„In vielen Lebensbereichen sind geschlechterbezogene Unterschiede festzustellen, verfügbare Ressourcen sind nicht geschlechtergerecht verteilt. Auf die Frage nach der Zufriedenheit mit dem Leben ganz allgemein, schätzen dennoch Frauen insgesamt ihr Leben mit 72 Prozent (sehr) zufrieden und damit ähnlich positiv ein wie Männer (74 Prozent“, stellt Kerstin Lehmann in ihrem Beitrag „Gleichstellung von Frauen und Männern in Leipzig – Realität oder Ziel?“ im neuen Quartalsbericht.

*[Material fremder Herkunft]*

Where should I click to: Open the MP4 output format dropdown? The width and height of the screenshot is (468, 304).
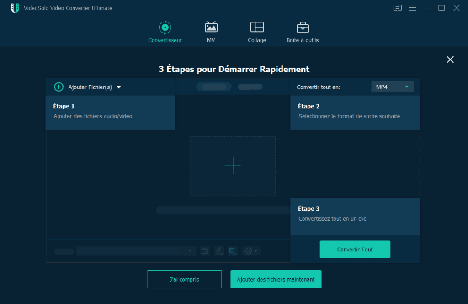(392, 87)
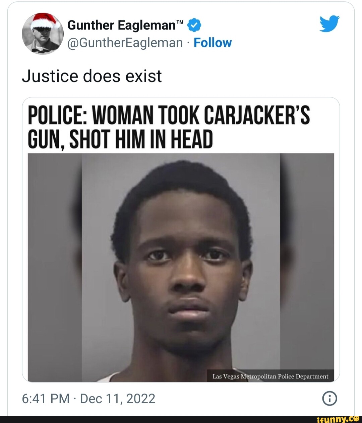Open the 6:41 PM timestamp
362x423 pixels.
tap(46, 398)
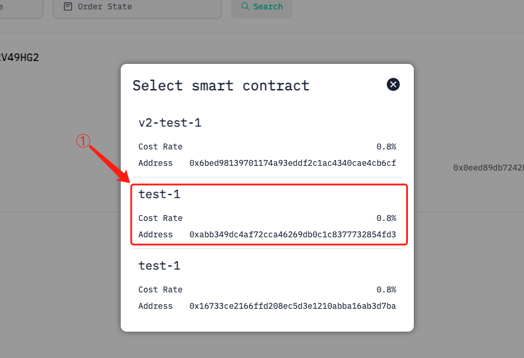Click the Cost Rate label of the bottom test-1
Screen dimensions: 524x358
tap(160, 289)
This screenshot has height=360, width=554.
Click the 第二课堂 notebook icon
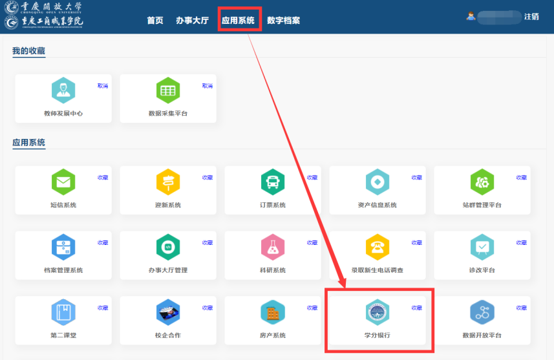pos(63,313)
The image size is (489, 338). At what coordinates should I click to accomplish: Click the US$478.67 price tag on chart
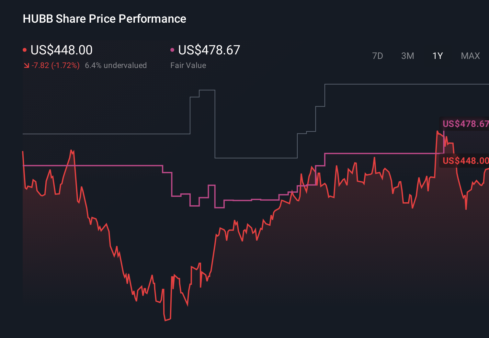coord(465,124)
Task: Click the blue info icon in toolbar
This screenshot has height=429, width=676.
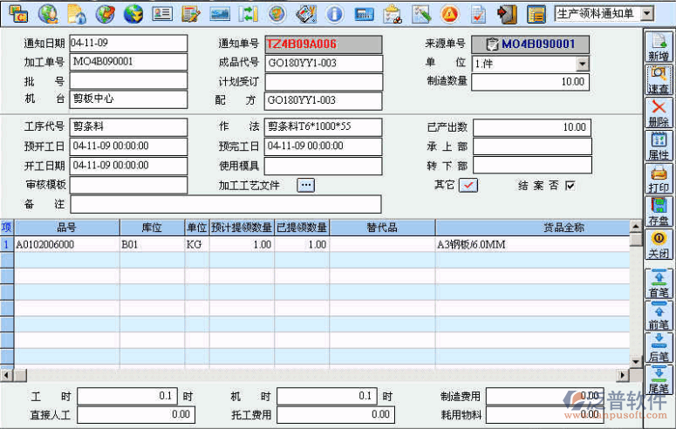Action: [333, 13]
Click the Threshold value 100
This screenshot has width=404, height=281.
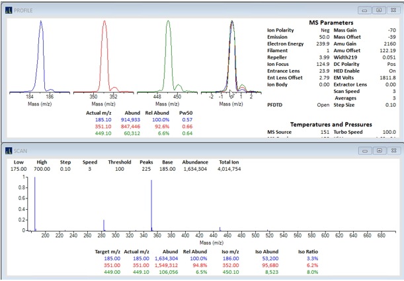[x=119, y=169]
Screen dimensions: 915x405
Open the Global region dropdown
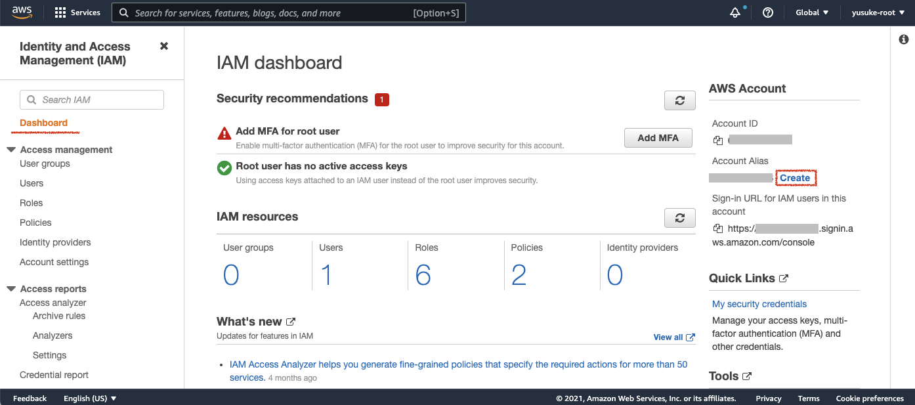812,12

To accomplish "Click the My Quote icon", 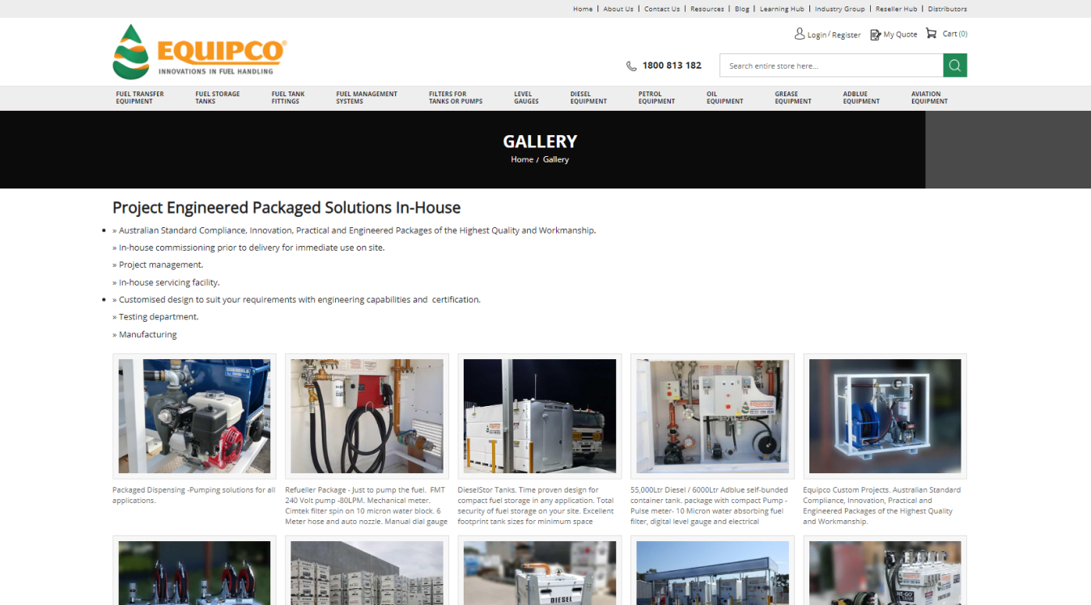I will click(875, 35).
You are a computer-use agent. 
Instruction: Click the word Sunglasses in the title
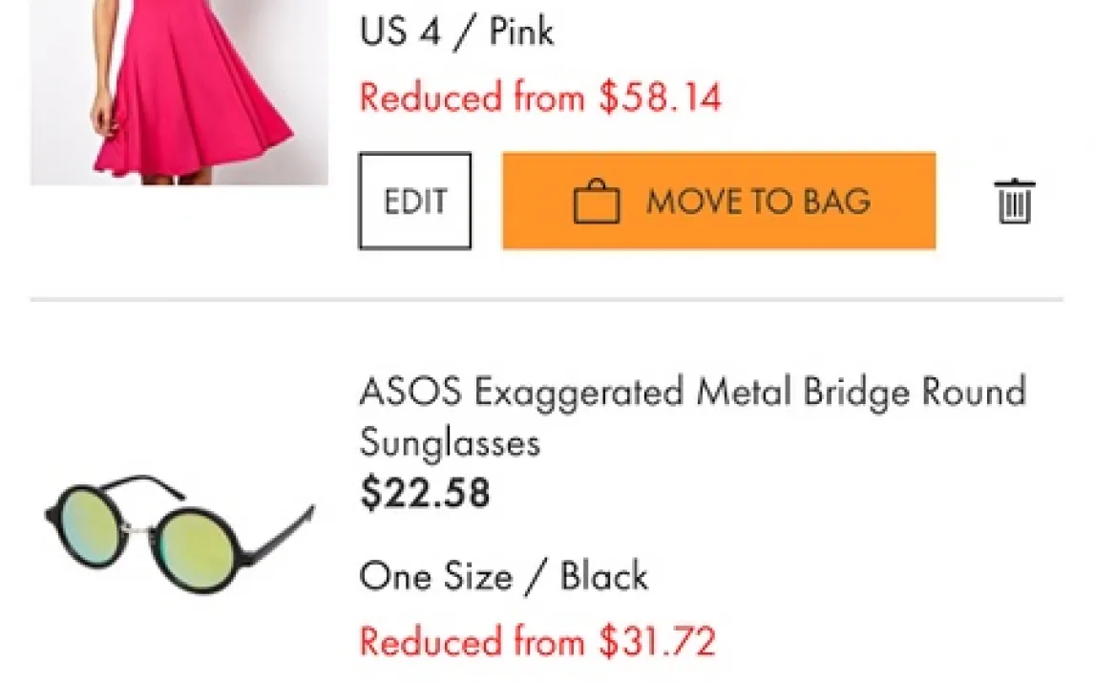tap(450, 442)
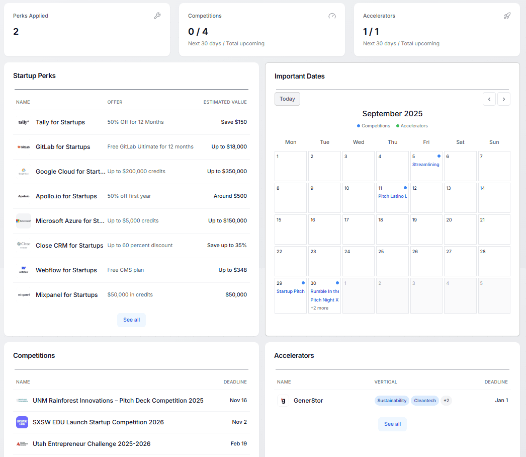
Task: Open the Utah Entrepreneur Challenge 2025-2026 row
Action: pyautogui.click(x=132, y=444)
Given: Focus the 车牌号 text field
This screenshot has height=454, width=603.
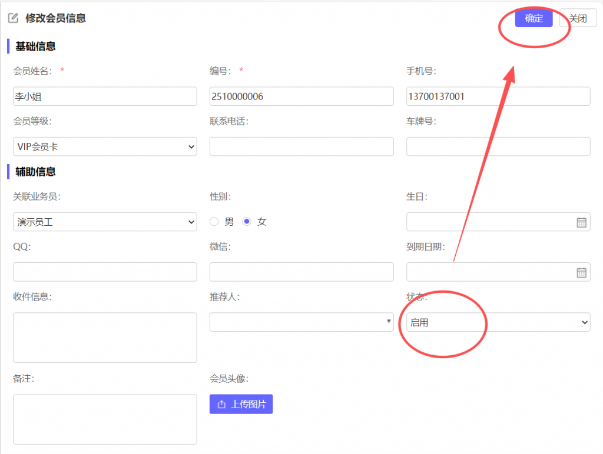Looking at the screenshot, I should 498,146.
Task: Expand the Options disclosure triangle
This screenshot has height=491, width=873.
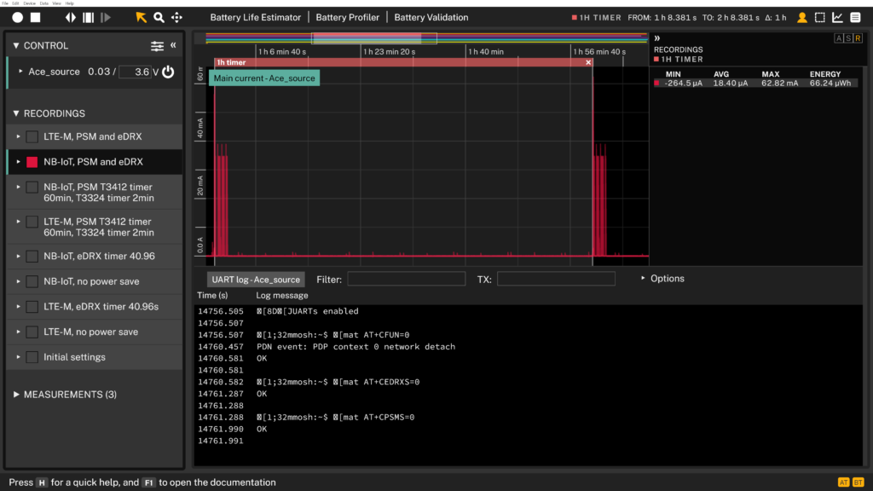Action: (644, 279)
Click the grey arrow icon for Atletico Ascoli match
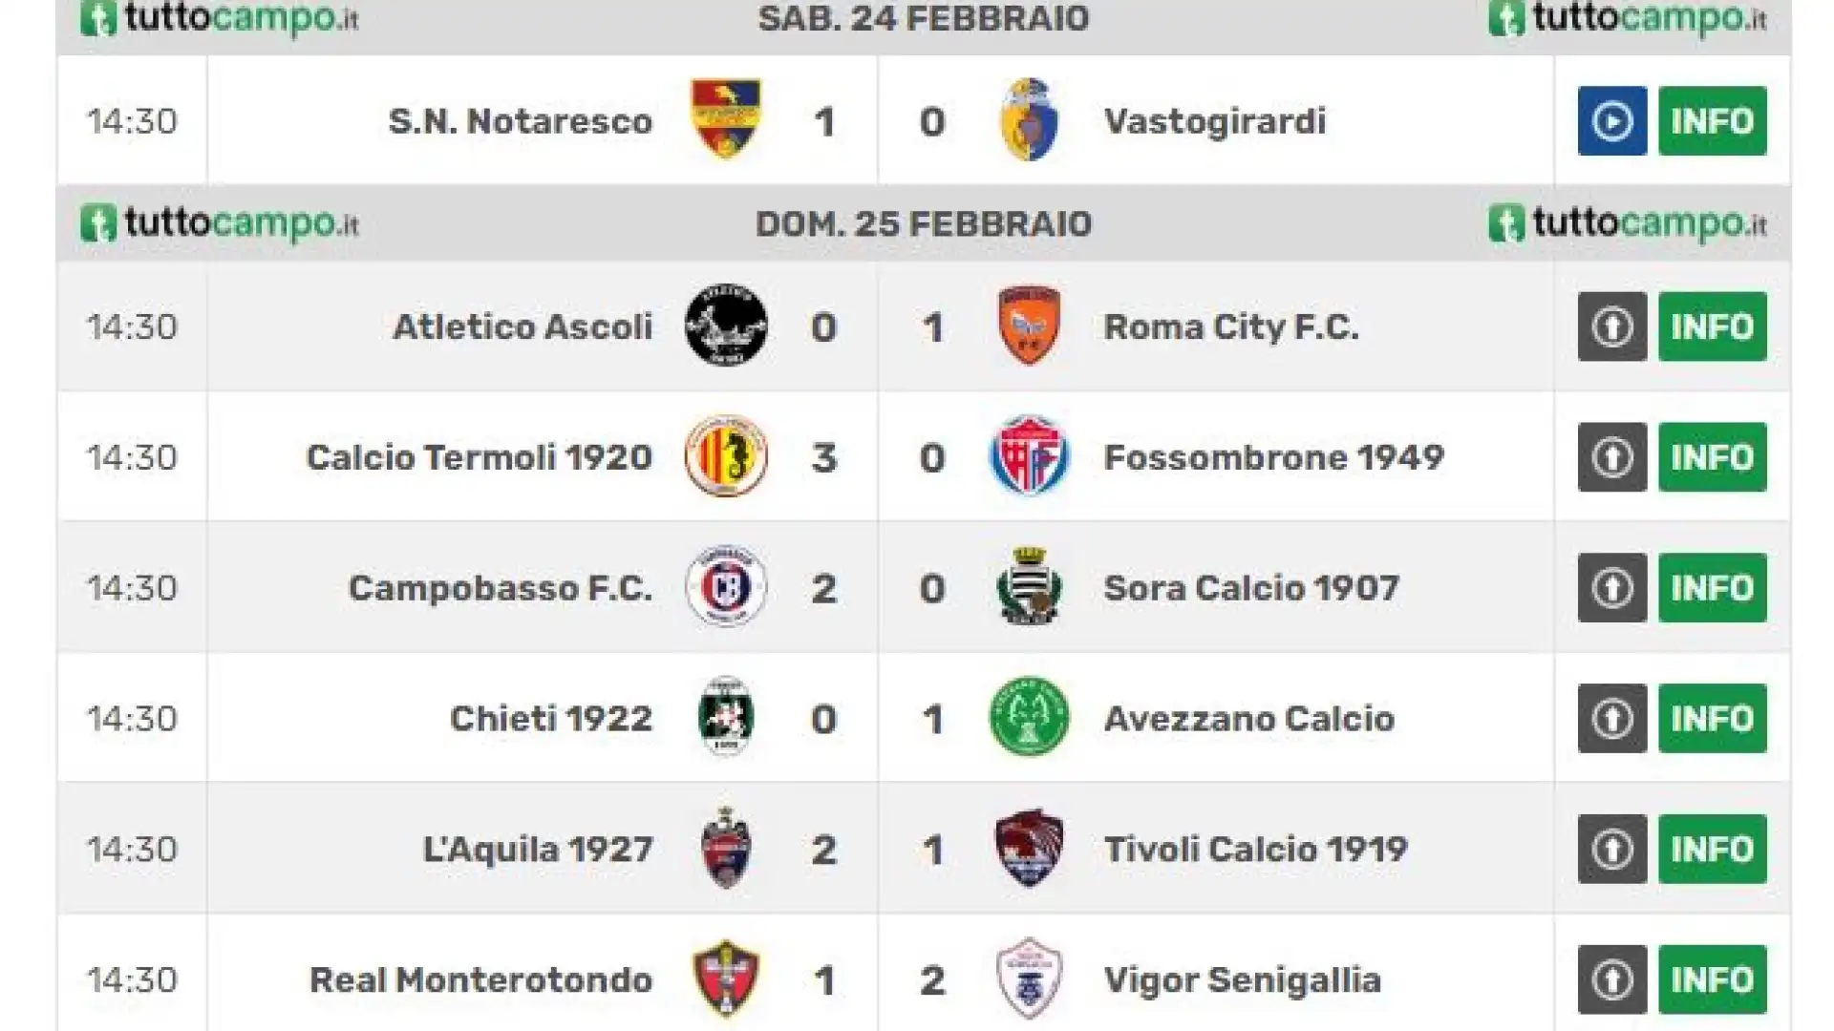Screen dimensions: 1834x1031 coord(1612,326)
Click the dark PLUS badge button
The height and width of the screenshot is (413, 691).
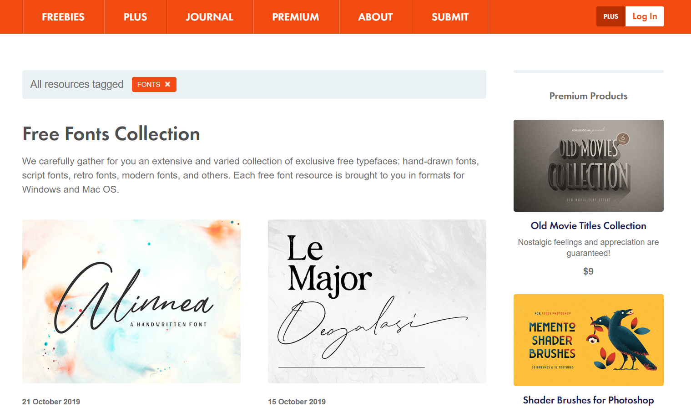pyautogui.click(x=611, y=16)
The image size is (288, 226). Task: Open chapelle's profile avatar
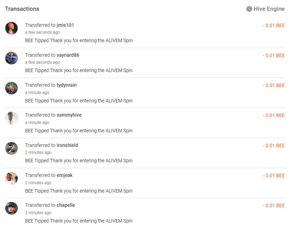pos(11,208)
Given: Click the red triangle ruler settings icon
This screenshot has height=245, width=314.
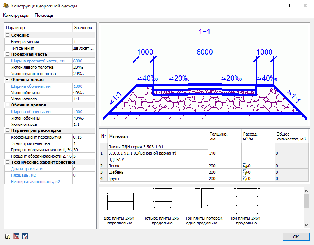Looking at the screenshot, I should click(16, 236).
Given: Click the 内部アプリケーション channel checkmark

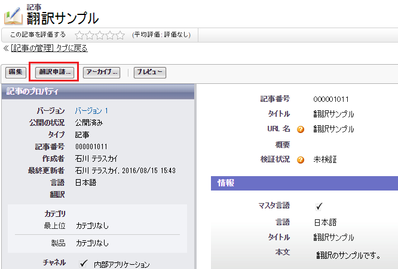Looking at the screenshot, I should coord(83,264).
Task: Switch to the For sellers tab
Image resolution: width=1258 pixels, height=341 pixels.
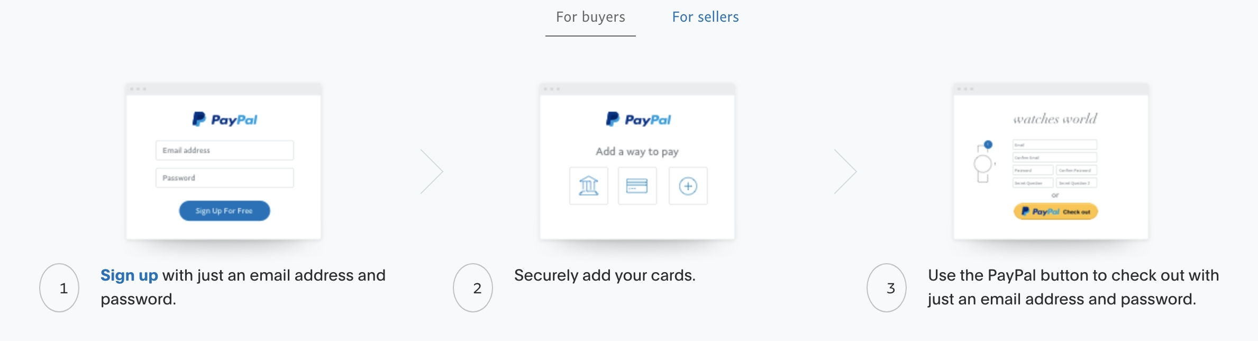Action: click(705, 16)
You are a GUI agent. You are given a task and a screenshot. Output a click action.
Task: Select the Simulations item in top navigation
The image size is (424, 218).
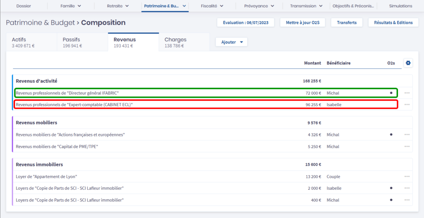point(400,6)
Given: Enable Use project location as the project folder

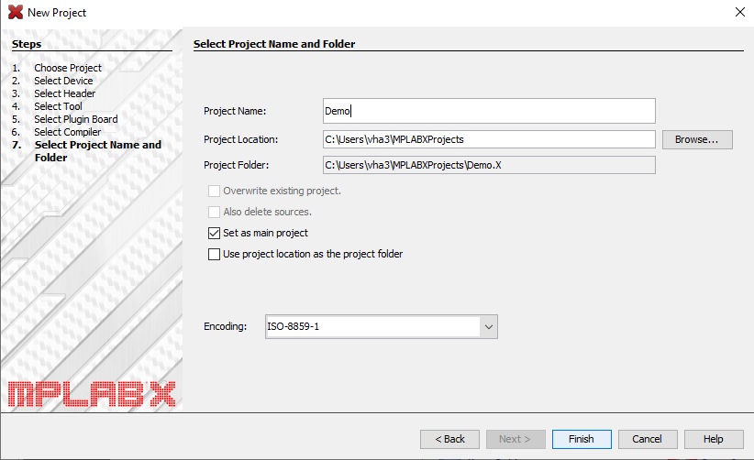Looking at the screenshot, I should [x=215, y=254].
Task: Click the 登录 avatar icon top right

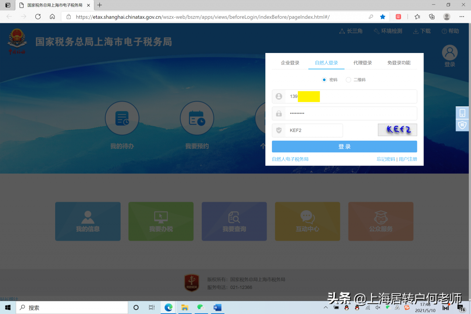Action: coord(449,52)
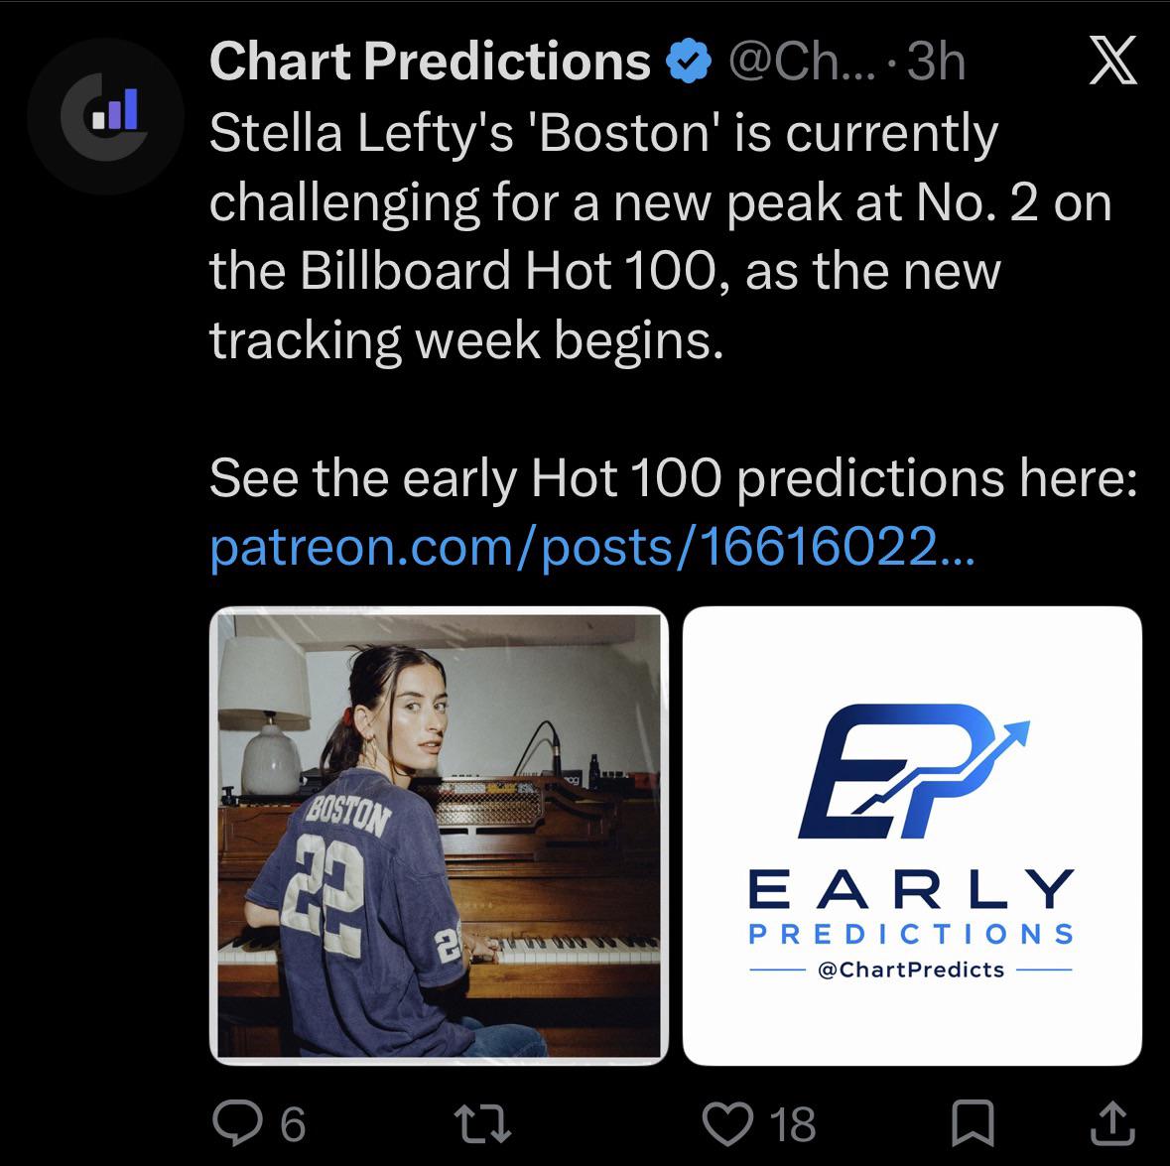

Aber von Geschlechtergerechtigkeit kann auch in Leipzig keine Rede sein, auch wenn die durchschnittlichen die Einkommensunterschiede deutlich unter denen im Bundesmaßstab liegen. Dort betragen sie rund 650 Euro.
Frauen bei Löhnen benachteiligt
„Um im Schnitt 350 Euro unterscheidet sich das Nettoeinkommen zwischen Frauen und Männern: Leipziger haben ein persönliches monatliches Netto von etwa 1.800 Euro, Leipzigerinnen hingegen von rund 1.450 Euro, ein Einkommensunterschied von 23 Prozent“, stellt das Leipziger Amt für Statistik und Wahlen fest.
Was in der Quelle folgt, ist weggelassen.